Hakediş raporu, yüklenici veya vekili tarafından imzalandığı tarihten başlamak üzere en geç sözleşmesinde yazılı sürenin sonunda, eğer sözleşmede bu hususta bir kayıt yoksa otuz gün içinde tahakkuka bağlanır. Bu tarihten başlamak üzere otuz gün içinde de ödeme yapılır.

İşin mahiyeti ne olursa osun, yüklenici süresinde hakediş başvurusunda bulunmadığı taktirde idare, en çok üç ay içinde, tek taraflı olarak hakediş düzenleyebilir.” düzenlemesi, Hizmet Alımlarına Ait Tip Sözleşme’nin “Ödeme yeri ve şartları” başlıklı 12’nci maddesinde;

“12.1. Sözleşme bedeli (ilave işler nedeniyle meydana gelebilecek artışlara ilişkin bedel dahil )………………………………………………….’de ve Genel Şartnamenin hatalı, kusurlu ve eksik işlere ilişkin hükümleri saklı kalmak kaydıyla aşağıda öngörülen plan ve şartlar çerçevesinde ödenecektir:……………………..

12.2. Yüklenici iş programına göre daha fazla iş yaparsa, İdare bu fazla işin bedelini imkân bulduğu takdirde öder.

12.3. Yüklenici yapılan işe ilişkin hakediş ve alacaklarını idarenin yazılı izni olmaksızın başkalarına devir veya temlik edemez.
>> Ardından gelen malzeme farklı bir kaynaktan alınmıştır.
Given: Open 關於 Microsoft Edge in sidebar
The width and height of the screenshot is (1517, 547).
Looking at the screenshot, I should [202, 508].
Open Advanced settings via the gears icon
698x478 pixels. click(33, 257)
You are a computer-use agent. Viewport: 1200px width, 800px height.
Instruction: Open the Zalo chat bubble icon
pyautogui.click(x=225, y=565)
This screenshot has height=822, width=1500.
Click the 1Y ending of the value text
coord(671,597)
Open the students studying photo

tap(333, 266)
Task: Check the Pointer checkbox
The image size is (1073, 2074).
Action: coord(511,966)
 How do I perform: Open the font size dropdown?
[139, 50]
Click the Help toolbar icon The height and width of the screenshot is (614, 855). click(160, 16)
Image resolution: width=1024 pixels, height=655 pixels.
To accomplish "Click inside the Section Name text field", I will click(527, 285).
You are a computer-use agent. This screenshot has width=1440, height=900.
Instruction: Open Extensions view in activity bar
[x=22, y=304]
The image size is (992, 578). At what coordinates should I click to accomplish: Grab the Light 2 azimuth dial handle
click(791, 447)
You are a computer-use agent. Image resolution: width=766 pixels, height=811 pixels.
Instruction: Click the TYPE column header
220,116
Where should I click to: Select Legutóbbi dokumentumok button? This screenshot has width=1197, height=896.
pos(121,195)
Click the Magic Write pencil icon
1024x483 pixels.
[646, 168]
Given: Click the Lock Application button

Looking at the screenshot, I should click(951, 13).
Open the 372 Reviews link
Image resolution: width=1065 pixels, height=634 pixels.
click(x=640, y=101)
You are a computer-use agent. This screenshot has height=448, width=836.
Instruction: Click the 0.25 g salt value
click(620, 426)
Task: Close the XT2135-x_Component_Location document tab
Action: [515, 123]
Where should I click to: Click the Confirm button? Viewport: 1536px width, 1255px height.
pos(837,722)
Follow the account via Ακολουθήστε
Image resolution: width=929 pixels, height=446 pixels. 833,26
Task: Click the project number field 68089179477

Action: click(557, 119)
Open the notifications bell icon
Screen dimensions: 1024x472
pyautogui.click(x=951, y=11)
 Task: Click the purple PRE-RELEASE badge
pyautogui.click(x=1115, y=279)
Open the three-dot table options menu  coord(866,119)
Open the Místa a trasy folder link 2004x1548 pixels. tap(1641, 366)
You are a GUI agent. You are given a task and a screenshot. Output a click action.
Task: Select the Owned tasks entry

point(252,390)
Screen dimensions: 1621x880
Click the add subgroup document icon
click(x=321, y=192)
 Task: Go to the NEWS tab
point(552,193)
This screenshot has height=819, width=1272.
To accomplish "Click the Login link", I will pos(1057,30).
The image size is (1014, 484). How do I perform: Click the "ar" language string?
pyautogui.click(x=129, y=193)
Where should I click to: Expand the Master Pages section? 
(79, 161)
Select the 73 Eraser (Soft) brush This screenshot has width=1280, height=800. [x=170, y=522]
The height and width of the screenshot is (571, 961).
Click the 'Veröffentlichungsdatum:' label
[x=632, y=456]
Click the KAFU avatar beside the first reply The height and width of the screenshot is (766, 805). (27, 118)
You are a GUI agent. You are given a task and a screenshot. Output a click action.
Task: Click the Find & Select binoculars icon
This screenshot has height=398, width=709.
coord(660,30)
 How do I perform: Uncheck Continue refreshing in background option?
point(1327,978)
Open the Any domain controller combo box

Temliknamelerin noterlikçe düzenlenmesi ve idare tarafından istenilen kayıt ve şartları taşıması zorunludur.” düzenlemesi,

Teknik Şartname’nin “Ödeme Şekli, Ödenek Yılı, Süresi ve Programı” başlıklı 4’üncü maddesinde “4.1. Kiralama bedeli aylık puantaja göre ödenecektir. 4.2. Ödenek yılı 2025 %100’dür 4.3. İdarece onaylanmış ve tahakkuka bağlanmış hakediş ödemesi 60 gün içinde yapılacaktır.” düzenlemesi,

Sözleşme Tasarısı’nın “Ödeme yeri ve şartları” başlıklı 12’nci maddesinde “12.1. Sözleşme bedeli (ilave işler nedeniyle meydana gelebilecek artışlara ilişkin bedel dahil) Mali Hizmetler Müdürlüğü ve Genel Şartnamenin hatalı, kusurlu ve eksik işlere ilişkin hükümleri saklı kalmak kaydıyla aşağıda öngörülen plan ve şartlar çerçevesinde ödenecektir: 2025 %100

12.1.1. Hakediş raporu, yüklenici veya vekili tarafından imzalandığı tarihten başlamak üzere 60 gün içinde tahakkuka bağlanır. Bu tarihten başlamak üzere otuz gün içinde de ödeme yapılır.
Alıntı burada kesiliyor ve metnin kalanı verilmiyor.